The story here about conflicts of interest is a bit of a distraction in a way.

16/n
In the end, the funding problems are a consequence of a much bigger, more fundamental problem in the field of nutritional epi: accepting weak methods as the acceptable standard creates all kinds of opportunities for all kinds of bad behavior.

17/n
This story is about the problems in modern research science, and not so much about the influence of money or personalities.

It's the reason we in the research community need to get our shit together. If we don't, this will keep happening.

18/18
Since this blew up a little, FOOTNOTES AND CORRECTIONS!

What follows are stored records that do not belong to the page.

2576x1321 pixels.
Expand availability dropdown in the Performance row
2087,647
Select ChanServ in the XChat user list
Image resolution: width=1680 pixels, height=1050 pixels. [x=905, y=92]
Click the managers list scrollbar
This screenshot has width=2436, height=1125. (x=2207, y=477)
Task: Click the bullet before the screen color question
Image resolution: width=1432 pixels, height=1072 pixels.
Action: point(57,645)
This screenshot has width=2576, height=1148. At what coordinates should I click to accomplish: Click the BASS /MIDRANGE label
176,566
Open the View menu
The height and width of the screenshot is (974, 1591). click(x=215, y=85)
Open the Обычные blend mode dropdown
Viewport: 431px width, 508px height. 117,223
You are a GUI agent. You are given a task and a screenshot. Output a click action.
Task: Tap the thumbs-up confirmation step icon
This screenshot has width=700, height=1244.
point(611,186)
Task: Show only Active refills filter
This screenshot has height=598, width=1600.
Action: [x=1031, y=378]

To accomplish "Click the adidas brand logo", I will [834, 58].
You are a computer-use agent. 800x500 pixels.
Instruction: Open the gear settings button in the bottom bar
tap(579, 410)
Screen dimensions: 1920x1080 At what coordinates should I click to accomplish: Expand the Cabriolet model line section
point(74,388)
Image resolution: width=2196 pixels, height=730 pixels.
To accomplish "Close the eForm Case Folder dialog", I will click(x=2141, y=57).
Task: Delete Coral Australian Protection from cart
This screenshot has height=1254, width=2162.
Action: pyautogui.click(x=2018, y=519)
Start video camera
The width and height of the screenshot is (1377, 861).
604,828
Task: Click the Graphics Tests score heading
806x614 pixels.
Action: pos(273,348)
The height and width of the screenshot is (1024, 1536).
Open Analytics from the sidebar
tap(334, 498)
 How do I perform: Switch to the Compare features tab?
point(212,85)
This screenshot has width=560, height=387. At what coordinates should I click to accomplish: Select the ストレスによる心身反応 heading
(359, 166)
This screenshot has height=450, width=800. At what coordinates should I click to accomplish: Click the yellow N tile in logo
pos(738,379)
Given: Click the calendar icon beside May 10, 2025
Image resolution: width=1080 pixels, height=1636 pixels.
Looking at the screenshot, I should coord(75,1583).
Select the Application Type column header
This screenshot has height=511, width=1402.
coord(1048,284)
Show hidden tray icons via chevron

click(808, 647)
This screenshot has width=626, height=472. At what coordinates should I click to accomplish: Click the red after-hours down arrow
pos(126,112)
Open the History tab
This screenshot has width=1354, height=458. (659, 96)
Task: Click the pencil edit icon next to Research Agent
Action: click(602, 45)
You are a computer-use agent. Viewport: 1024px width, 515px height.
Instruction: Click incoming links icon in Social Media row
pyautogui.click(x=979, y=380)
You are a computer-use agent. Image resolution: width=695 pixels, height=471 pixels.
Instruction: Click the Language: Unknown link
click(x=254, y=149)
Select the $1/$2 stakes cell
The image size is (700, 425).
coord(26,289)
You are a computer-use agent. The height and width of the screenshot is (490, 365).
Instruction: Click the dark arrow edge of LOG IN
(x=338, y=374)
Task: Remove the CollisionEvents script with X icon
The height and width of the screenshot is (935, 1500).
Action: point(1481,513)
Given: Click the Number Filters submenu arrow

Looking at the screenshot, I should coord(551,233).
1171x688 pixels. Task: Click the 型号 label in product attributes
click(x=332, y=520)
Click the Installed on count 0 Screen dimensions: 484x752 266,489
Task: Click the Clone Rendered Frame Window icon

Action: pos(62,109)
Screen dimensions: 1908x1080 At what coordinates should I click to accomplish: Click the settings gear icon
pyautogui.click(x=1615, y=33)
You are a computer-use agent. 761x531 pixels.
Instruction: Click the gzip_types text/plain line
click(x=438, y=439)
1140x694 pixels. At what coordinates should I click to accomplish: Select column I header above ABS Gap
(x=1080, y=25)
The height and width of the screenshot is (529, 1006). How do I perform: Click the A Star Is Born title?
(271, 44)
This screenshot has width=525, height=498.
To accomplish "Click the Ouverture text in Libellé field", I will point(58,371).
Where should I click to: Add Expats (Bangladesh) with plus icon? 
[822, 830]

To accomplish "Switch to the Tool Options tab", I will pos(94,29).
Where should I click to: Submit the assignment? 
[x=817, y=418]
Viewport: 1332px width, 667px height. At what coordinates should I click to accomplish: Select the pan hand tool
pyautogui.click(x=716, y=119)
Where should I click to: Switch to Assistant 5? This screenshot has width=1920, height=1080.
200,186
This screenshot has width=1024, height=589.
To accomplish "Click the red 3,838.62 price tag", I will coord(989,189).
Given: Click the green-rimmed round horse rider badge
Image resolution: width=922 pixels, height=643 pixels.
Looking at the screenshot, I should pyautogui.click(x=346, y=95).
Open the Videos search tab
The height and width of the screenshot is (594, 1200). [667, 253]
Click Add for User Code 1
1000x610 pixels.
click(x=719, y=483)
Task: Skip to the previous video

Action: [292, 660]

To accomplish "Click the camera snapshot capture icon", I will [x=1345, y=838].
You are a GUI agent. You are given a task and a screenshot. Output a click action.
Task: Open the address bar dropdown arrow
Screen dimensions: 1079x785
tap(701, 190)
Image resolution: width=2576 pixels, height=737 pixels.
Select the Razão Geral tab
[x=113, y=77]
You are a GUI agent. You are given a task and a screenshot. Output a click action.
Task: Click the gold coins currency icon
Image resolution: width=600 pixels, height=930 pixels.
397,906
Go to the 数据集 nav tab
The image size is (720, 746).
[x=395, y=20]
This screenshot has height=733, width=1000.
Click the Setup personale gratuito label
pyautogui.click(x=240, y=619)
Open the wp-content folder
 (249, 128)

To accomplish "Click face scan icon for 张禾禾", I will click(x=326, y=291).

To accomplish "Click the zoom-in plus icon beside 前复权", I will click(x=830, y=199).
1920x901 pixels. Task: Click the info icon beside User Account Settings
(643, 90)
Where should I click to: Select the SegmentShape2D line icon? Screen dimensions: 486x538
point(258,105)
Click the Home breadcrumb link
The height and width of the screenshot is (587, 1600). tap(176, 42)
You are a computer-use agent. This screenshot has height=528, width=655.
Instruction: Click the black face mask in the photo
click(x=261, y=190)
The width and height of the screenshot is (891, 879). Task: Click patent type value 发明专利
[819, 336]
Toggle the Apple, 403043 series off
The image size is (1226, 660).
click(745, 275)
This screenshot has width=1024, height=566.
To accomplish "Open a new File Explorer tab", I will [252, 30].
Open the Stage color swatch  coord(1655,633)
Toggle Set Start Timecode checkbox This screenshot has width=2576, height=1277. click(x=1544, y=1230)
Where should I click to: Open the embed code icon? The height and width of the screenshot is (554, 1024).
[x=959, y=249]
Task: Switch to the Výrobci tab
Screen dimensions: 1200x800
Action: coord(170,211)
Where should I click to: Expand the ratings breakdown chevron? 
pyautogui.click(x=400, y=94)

1) "Declared safe": Johnston et al., went well beyond just saying there is not enough evidence, and positively recommends "adults continue current unprocessed red meat consumption"
1 cont) Lots of coded language. "Technically we never said safe" is equivalent to "Technically we never said cause."

2) "All of the folks here have a lot of industry funding." I'll walk this one back a little. I don't know that they are currently directly industry funded.
2 cont) Other ways that industry funding can work in here, but maybe not as directly as I stated.

3) I never actually summarized what happened in the last few weeks. Whoops. If only there was some kind of "article" that one could "read" to absorb information...
4) Don't want to pick on people (handle redacted to avoid brigading), but this tweet ironically (and spectacularly) highlights what happens when people perceive low standards for strength of evidence in epi.
5) A guideline based on evidence alone should have simply stated that there is no evidence, and therefore make NO recommendations.

A better guideline, however, would have incorporated the best available theory and expert opinion where evidence is lacking.